But now, on to the fun stuff. Since Advance’s inauguration, we’ve posted over 250 preprints, which have been downloaded over 20,000 times by readers from 180 countries. Advance welcomes research from all social science and humanities disciplines, and we currently have research in 25 disciplines. And finally, as of July 2019, we’ve had over 1,400 users register on Advance. We hope to expand even more in Year 2, including creating a community space where we can engage with researchers around the globe who want to help advocate for the benefits of posting, reading and commenting on preprints. So, watch this space for more and, if you’re interested in getting involved with Advance, we’d love to hear from you!

Preprint News Round Up

One of the biggest pieces of preprint news this year was the launch of MedRxiv, a new preprint server for medical and health research. Its mission, according to one the co-founders, John Inglis, is to “responsibly improve the openness and accessibility of scientific findings, enhance collaboration among researchers, document the provenance of ideas, and inform ongoing and planned research through more timely reporting of completed research.”

Nature Research, publisher of several life science journals including the prestigious Nature, announced a new policy that would help encourage authors to share their work via preprints. While their previous policy was supportive of preprints, their new policy aims to actively promote using preprint servers.

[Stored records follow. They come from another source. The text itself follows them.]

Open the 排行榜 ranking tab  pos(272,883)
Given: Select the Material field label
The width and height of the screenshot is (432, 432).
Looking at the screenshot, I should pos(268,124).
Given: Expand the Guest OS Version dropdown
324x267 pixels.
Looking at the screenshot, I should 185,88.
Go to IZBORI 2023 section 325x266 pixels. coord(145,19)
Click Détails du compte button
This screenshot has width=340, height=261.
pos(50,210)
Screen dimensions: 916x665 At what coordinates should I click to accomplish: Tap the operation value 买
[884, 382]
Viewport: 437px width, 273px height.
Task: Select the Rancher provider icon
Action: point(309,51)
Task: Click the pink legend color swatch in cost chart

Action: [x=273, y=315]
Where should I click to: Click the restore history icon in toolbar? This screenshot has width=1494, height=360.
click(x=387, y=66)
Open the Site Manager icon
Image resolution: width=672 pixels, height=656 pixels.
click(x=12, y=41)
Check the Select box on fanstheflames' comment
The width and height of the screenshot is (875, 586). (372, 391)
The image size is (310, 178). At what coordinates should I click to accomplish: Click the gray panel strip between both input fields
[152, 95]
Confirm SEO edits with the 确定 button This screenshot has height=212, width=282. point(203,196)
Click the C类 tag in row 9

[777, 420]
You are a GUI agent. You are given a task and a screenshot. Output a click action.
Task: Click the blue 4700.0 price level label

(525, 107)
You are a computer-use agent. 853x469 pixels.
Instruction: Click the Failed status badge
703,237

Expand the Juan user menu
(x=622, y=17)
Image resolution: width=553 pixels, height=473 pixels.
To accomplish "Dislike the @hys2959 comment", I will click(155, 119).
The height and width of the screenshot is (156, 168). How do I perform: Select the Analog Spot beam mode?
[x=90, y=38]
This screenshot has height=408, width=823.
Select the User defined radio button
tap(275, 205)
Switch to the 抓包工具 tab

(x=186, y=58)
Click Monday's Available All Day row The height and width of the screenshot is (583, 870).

Coming in the wake of Plan S, there is now a proposal for a Plan U, in which funders would mandate posting a preprint for all funded research. Plan U has been proposed by the co-founders of bioRxiv Richard Sever and John Inglis, as well as Michael Eisen, a vocal advocate for open science and preprints.

And we shouldn’t forget about the social sciences; just a few weeks ago the Center for Open Science announced their new preprint server, EdArXiv, which will focus on preprints in Educational Research. EdArXiv is the 27th community preprint server launched on their platform and is  in collaboration with several educational research scholars and open access proponents.

New Research on Preprints

As someone who works with preprints, I am always excited when I see new research about the role preprints can play in scholarly literature. And, if you would like to learn more about the rise of preprints and their potential impact, here are three articles which will help you get started.

First, we have a look at the growth of preprints servers across 9 different platforms hosted on the Center for Open Science. Authors Tom Narock and Evan Goldstein examines both the growth in submissions across the preprint servers as well as the rate of preprints-to-postprints (that is, how many preprints eventually got published). You can read the preprint version on OSF Preprints and the final peer reviewed version in the open access journal Publications.

Similarly, two biology researchers, Richard J. Abdill and Ran Blekman, charted the outcomes of over 30,000 preprints posted on bioRxiv, to determine how popular the preprints were themselves and how many went on to be published in a peer-reviewed journal. Check out both the preprint posted on bioRxiv and the final, peer-reviewed version published in eLife.

Finally, a recently bioRxiv preprint explored a possible citation advantage for published papers that also have a preprint version available. Initial findings by N. Fraser et al showed that papers that have a preprint version may get more citations than those that do not. Read the preprints on bioRxiv or check out the summary of the paper on Prelights.